We were getting ready to go back on the road, after a two-week delay. Our label was furious with our antics and Phil wasn’t exactly thrilled either, but the tabloids were like pigs in mud. I don’t even remember some of the headlines they churned out - “Alcoholic Frontman of Coldplay Takes Out Aggression On Nearby Civilian!” “Siamese Prostitutes Involved with UK’s Favorite Stars Speak Out!” “Guitarist of Coldplay Unable to Hide His True Violent Self!” - but I did get a good laugh from the ones I saw. Our “perpetually nice” image had been shattered, and I think we were all a little bit relieved.

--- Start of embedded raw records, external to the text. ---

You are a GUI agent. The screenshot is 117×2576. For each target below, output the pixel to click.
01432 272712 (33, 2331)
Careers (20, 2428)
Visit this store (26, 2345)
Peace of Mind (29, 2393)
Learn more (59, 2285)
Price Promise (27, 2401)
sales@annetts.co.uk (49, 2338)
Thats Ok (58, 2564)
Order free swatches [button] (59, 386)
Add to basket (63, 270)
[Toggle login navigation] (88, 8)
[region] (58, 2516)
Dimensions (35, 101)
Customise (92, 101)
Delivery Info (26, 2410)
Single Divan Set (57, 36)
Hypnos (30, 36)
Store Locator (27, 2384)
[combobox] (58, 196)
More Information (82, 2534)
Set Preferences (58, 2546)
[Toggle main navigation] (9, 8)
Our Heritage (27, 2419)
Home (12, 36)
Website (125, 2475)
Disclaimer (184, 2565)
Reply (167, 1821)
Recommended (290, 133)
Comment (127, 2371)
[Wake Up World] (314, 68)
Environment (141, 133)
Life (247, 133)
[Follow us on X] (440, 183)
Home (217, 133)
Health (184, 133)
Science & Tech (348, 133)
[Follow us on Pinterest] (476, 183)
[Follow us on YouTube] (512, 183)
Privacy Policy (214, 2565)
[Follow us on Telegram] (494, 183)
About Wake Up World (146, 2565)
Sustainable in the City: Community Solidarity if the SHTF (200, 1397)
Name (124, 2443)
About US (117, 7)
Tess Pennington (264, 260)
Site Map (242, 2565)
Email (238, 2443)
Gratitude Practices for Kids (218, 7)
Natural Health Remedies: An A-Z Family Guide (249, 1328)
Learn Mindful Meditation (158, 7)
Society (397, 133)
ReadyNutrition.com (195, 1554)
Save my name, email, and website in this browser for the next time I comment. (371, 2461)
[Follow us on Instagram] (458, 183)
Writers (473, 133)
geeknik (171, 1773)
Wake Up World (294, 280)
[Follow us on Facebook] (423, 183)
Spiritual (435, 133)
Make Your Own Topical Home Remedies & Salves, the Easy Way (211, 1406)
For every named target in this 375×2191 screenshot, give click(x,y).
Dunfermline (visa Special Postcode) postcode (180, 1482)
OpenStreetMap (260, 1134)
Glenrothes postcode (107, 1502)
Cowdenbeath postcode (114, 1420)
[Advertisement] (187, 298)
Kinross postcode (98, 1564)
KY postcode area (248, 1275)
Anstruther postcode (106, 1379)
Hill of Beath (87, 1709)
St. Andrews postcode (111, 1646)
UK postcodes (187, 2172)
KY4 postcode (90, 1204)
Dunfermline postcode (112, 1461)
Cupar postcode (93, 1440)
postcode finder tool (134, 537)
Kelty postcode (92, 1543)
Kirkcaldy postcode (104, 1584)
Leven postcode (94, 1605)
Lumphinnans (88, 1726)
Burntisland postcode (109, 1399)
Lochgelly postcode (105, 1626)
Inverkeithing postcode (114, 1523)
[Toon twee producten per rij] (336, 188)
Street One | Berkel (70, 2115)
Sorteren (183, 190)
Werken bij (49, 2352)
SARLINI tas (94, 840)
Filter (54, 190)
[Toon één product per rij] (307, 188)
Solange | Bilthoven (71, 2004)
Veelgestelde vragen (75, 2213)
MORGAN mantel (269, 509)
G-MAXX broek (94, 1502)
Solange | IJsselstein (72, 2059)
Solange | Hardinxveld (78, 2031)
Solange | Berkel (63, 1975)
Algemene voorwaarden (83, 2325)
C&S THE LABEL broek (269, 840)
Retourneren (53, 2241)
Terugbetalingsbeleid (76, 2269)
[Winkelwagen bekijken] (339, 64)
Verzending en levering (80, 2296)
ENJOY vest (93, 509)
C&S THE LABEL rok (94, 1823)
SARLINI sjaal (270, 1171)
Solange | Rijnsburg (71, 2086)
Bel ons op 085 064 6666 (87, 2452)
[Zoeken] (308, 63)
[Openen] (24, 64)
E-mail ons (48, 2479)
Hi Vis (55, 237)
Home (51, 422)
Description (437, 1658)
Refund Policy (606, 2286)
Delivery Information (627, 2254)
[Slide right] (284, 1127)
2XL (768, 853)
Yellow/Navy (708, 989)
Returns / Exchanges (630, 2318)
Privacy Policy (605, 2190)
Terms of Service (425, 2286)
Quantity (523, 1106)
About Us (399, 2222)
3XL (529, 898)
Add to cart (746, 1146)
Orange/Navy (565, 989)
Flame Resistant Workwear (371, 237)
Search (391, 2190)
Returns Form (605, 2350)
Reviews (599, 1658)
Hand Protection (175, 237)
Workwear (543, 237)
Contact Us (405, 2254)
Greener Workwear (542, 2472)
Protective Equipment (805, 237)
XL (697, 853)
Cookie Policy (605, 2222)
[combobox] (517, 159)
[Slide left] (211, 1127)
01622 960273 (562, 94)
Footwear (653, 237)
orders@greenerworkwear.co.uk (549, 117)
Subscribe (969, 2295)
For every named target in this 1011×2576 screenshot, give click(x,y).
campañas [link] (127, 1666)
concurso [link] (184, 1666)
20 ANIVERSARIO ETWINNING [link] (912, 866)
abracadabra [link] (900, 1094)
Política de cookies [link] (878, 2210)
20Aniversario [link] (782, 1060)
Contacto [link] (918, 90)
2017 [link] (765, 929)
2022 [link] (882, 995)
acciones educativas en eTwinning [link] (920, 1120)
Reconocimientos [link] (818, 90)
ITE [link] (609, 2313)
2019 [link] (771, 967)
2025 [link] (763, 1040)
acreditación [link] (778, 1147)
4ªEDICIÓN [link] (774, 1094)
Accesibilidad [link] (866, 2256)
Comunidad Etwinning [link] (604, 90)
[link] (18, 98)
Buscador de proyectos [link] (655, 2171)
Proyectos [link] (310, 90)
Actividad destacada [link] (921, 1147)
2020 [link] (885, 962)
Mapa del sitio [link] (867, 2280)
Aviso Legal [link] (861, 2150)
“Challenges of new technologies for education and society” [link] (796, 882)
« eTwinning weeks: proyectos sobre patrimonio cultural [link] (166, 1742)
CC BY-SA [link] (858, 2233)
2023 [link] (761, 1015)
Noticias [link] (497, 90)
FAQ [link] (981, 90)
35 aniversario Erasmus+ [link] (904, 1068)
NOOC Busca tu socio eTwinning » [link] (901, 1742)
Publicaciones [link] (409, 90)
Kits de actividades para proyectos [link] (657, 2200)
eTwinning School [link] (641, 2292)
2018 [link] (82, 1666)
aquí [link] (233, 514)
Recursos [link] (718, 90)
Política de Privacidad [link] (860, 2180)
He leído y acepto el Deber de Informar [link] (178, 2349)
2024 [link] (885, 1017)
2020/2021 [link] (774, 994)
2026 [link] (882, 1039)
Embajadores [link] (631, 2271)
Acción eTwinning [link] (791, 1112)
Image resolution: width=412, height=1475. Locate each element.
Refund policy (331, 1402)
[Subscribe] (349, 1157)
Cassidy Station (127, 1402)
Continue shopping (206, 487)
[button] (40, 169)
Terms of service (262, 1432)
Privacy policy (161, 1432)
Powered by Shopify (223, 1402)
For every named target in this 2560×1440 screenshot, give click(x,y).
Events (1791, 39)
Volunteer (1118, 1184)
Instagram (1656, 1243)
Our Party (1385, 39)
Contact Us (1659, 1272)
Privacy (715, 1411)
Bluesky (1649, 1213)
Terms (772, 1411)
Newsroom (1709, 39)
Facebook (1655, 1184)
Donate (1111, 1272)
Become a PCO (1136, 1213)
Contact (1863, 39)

Certainly, mindless reporters would hound us about our “exceedingly violent ways”, but that was better than forever having to watch what we said or did because of certain expectations we’d have to live up to. Chris said it best in an interview a year or two ago: the music industry is completely fucked over. It’s isn’t about music, it’s about marketing, image, sound, demographic - it’s about finding the jackpot, making your way to the top of the charts, and holding on as long as the public will buy your records. You're fine that way, as long as you never tried to veer away from your set niche. Those who did have the guts to change themselves for themselves and not for an extended contract were hailed as gods. Those were the ones who *created* music, not just manufactured it. Those were the ones I envied. The ones we all envied.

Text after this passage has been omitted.